=== CONJUNTO DE TAREAS ===
**a.** Responda, según el fragmento sobre Robin Williams:
(i) ¿Qué cadena estrenó el documental En la mente de Robin Williams?
(ii) ¿En qué ciudad y en qué estación de 1988 interpretó Williams Esperando a Godot?
(iii) ¿Para qué película hizo Raúl García una secuencia de animación gracias a Williams?
**b.** Enumere los trabajos fílmicos de Williams que el fragmento sobre Robin Williams califica como "más arriesgados".

=== FRAGMENTO PROPORCIONADO ===
^^^^

El 11 de agosto se cumplirán cuatro años del fallecimiento de Williams (Chicago, 1951 - Tiburon, California, 2014), uno de los cómicos más talentosos del siglo XX. Al menos, seguro, fue el que más energía emanó desde el escenario. La cadena HBO estrenó ayer En la mente de Robin Williams, un documental de Marina Zenovich que revisa cronológicamente la vida del artista. Al filme le falta cierta chispa, justo la que le sobraba a su protagonista, y prefiere detenerse en las adicciones que marcaron su vida y sus películas más conocidas aunque menos arriesgadas, como El club de los poetas muertos o Good Morning, Vietnam, antes que en el proceso de creación de su arte y en sus trabajos fílmicos más arriesgados: Aladdin, El rey pescador, Retratos de una obsesión o Insomnio. Todo lo contrario que el libro Robin, del periodista de The New York Times Dave Itzkoff, una minuciosa investigación sobre alguien que, como defiende el mismo Itzkoff, "estaba igual de increíblemente dotado para la comedia que para el drama, y por tanto no debería de ser etiquetado".
Dos personajes para la historia
De entre los miles de personajes que creó Robin Williams, el cómico tenía dos cercanas a su corazón. El documental se detiene en su interpretación de Esperando a Godot junto a Steve Martin, una aventura teatral en la que se embarcó en otoño de 1988 en Nueva York, dirigidos por Mike Nichols. "Aprendí a que las pausas son parte de la comedia", cuenta Williams, "porque Martin es el rey del tempo cómico".
La otra llegó de la animación: su Genio de Aladdin aún no ha sido igualado. El español Raúl García fue el responsable de animación del personaje. De viaje en Madrid, reside en Los Ángeles, García recuerda: "Era el tipo más tímido del mundo, callado... Hasta que se ponía delante del micrófono y parecía que se apretara el interruptor. Era una fuente de ingenio. De cintura para arriba era un luchador de grecorromana y de cintura para abajo una bailarina y lo movía todo a la vez. Se le dio carta blanca para la improvisación, y llevó la película por caminos que nosotros ni imaginábamos: no habíamos previsto cambiar tanto visualmente al genio en cada plano. De cada línea de diálogo podía sacar hasta 15 minutos de improvisación".
La relación entre Williams y García, que cuenta varias anécdotas sabrosas de él, creció: "Nos hicimos amigos, gracias a él me contrataron para hacer la secuencia de animación de Señora Doubtfire. Hablábamos mucho. La última vez que nos vimos fue tras su operación de corazón, y bromeamos sobre nuestros problemas de salud".

^^^^

=== DATOS PROPORCIONADOS ===

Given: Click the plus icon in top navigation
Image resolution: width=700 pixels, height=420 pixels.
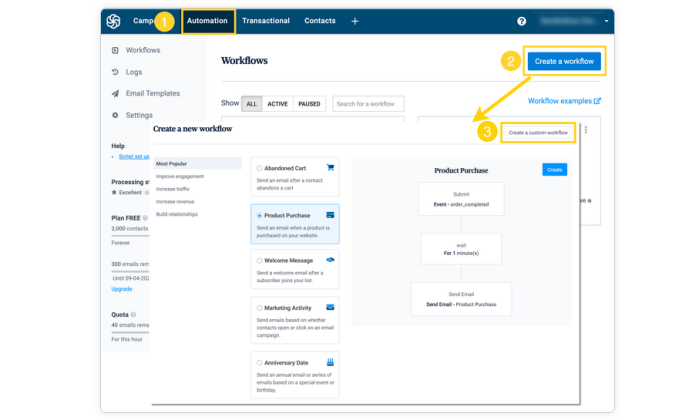Looking at the screenshot, I should 355,21.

^^^^

=== RESPUESTAS DADAS ===
**a.**
(i) HBO.
(ii) En Nueva York, en otoño.
(iii) Señora Doubtfire.

**b.** Aladdin, El rey pescador, Retratos de una obsesión e Insomnio.